R3# show ipv6 rip next-hops
RIP process “barney”, Next Hops
FE80::11FF:FE11:1111/Serial0/0/0.1 [9 paths]
FE80::44FF:FE44:4444/FastEthernet0/0 [3 paths]
FE80::22FF:FE22:2222/Serial0/0/0.2 [9 paths]
Beyond the information emphasized in the comments inside the example, the next-hop
IPv6 addresses in the example need to be scrutinized. RIPng uses the link local IPv6 address
as the next-hop IP address. (Reminder: link local addresses begin with FE80.) The
show ipv6 route 2099::/64 and show ipv6 route commands early in the example, and the
show ipv6 rip next-hops command at the end of the example, all show next-hop IP addresses
that begin with FE80, confirming that RIP indeed uses link local addresses as
next-hop addresses.
To discover which routers use which link local addresses, and make it easier to work with
link local addresses, you have a couple of options.
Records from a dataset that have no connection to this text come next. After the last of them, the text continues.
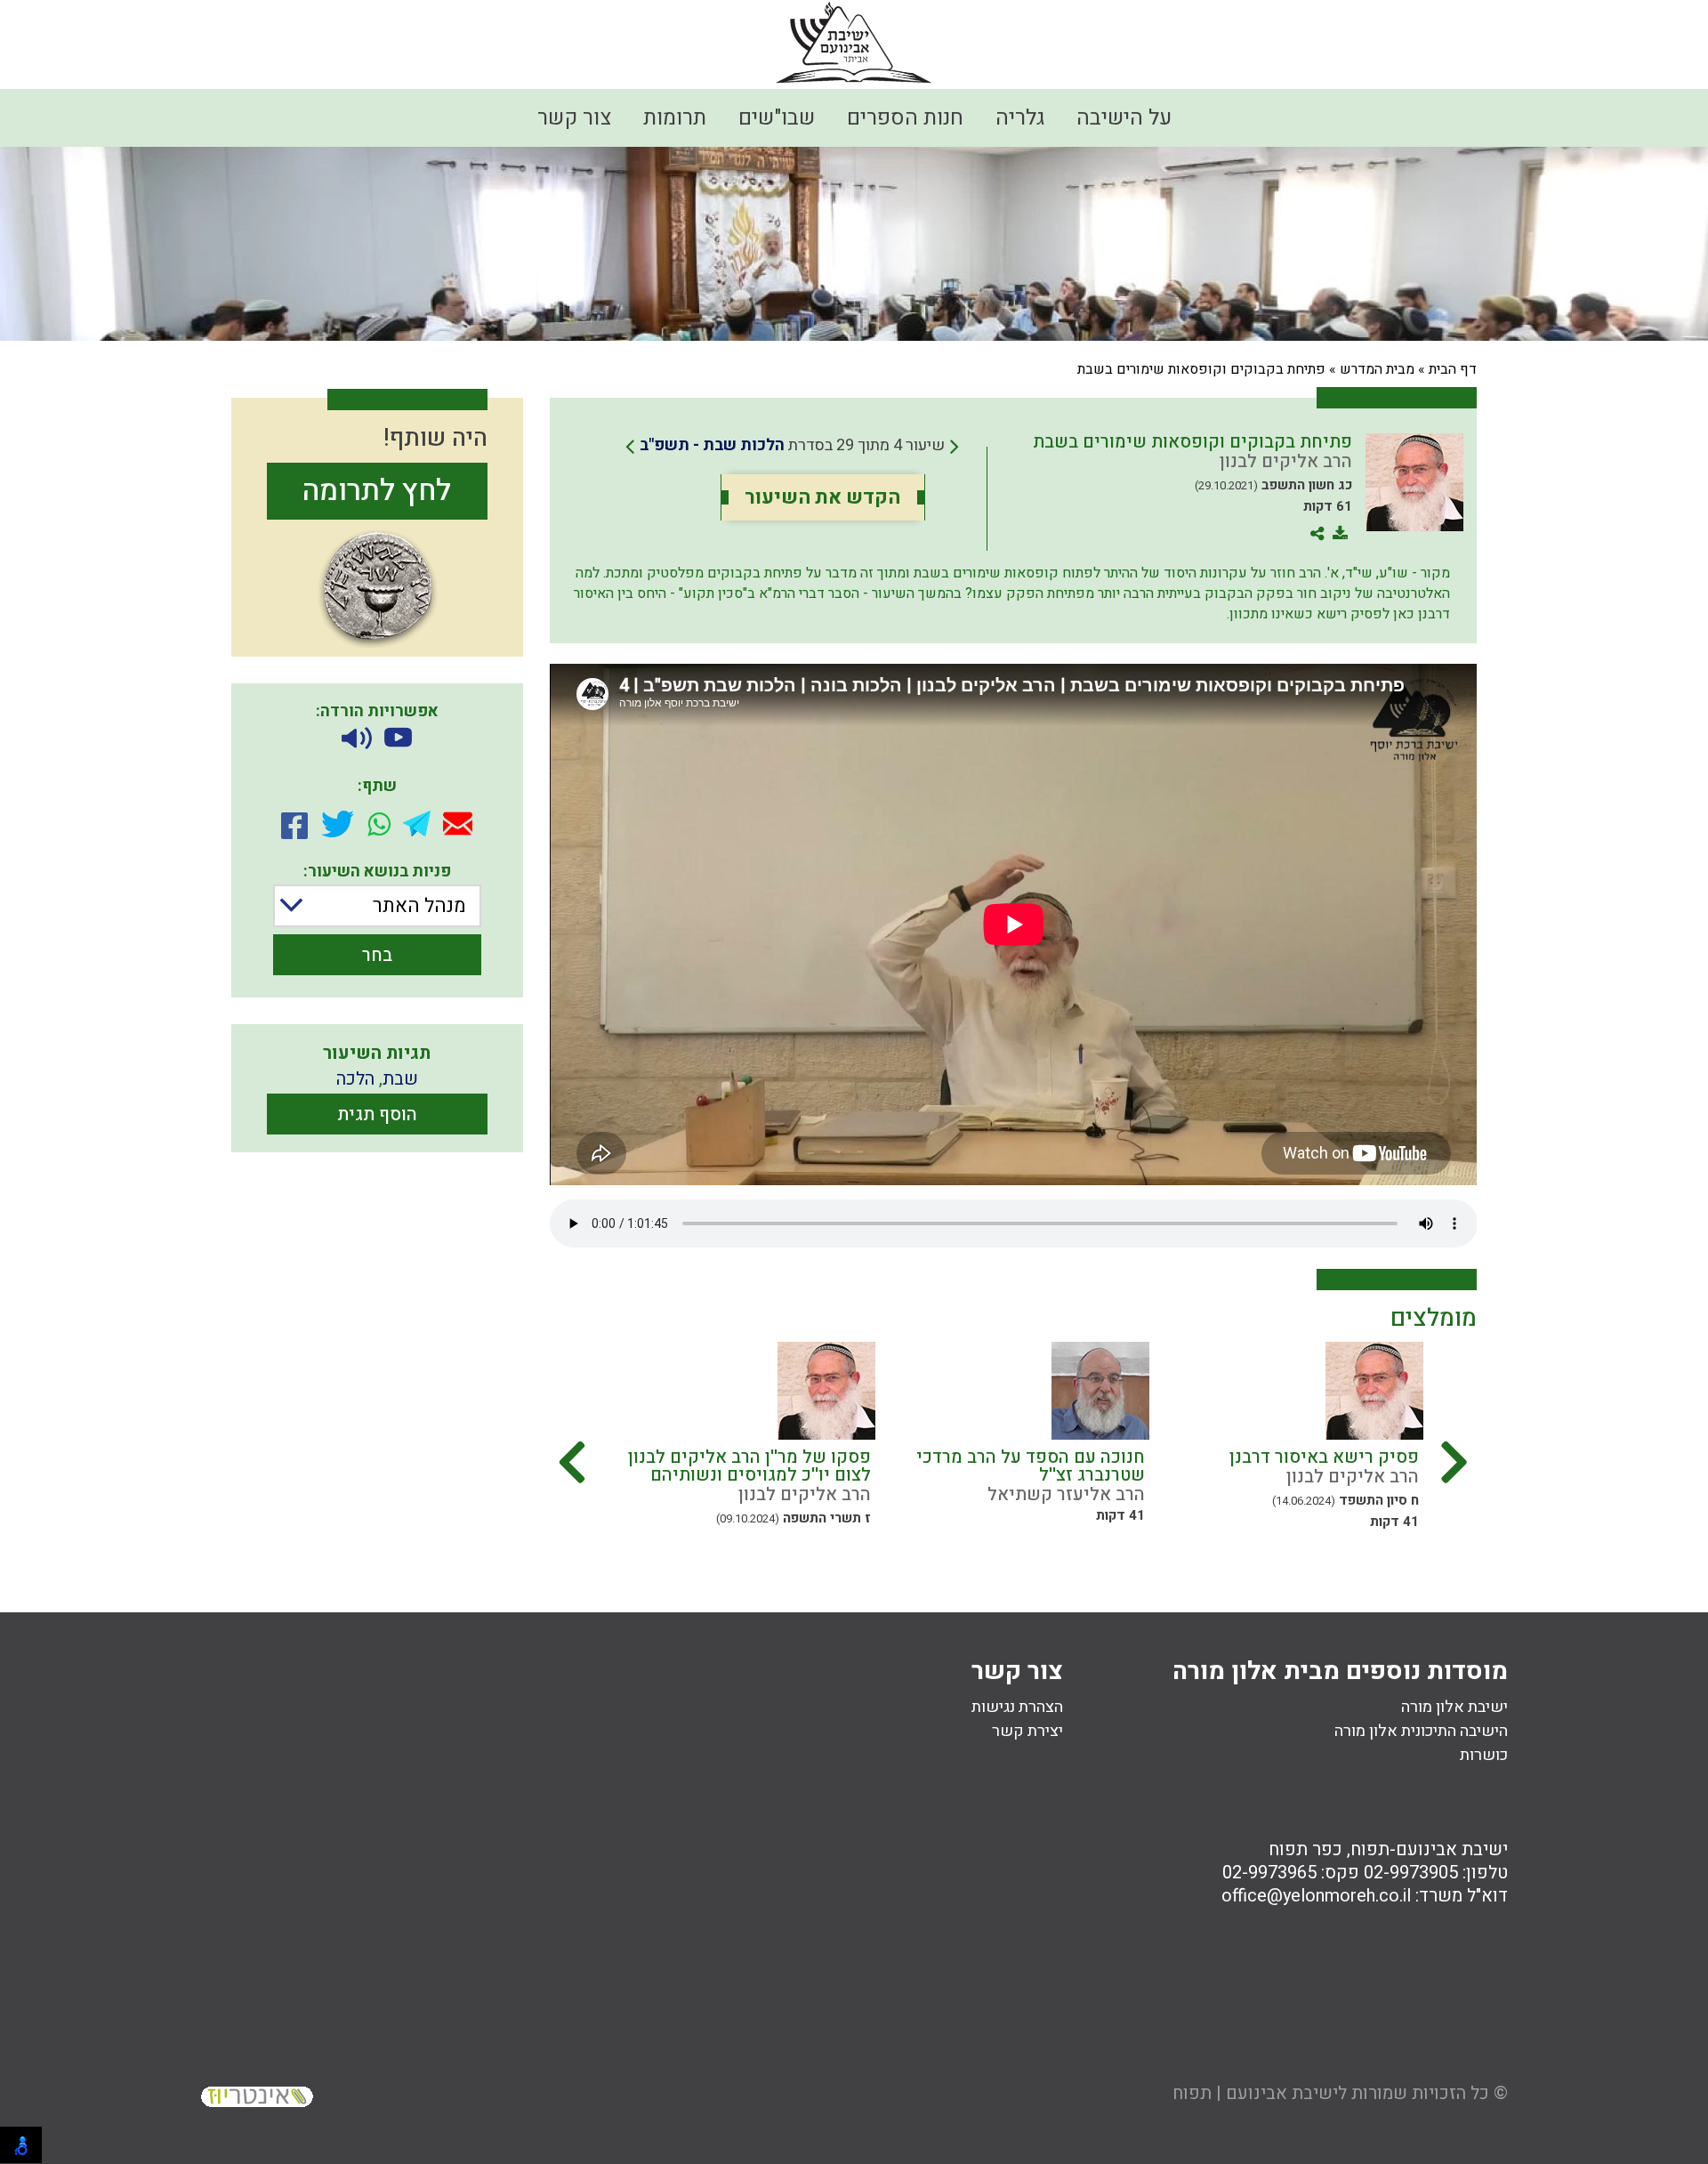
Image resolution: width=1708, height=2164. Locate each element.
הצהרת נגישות (1017, 1707)
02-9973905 (1411, 1872)
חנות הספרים (905, 117)
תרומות (674, 117)
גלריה (1019, 117)
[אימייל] (457, 823)
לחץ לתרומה (376, 491)
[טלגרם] (416, 823)
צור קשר (574, 117)
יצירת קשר (1027, 1731)
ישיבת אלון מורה (1454, 1707)
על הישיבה (1124, 117)
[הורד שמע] (357, 739)
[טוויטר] (338, 824)
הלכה (355, 1079)
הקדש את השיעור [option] (822, 497)
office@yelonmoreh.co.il (1316, 1896)
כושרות (1484, 1755)
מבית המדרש (1377, 369)
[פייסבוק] (294, 824)
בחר (377, 955)
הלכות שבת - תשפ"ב (712, 445)
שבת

First, you can set the MAC address of
each LAN interface to something noticeable. For Example 17-2, the routers each used a
recognizable MAC: R1 used 0200.1111.1111, R2 used 0200.2222.2222, and so on. Alternatively,
you can just configure the link local address with the ipv6 address command, using
the link-local keyword at the end, and make each link local address be more
recognizable. Regardless, to find the router whose link local address is listed in the IPv6
routing table, the show cdp entry name command can be useful because it lists both the
IPv4 and IPv6 addresses, including the neighbor’s link local address.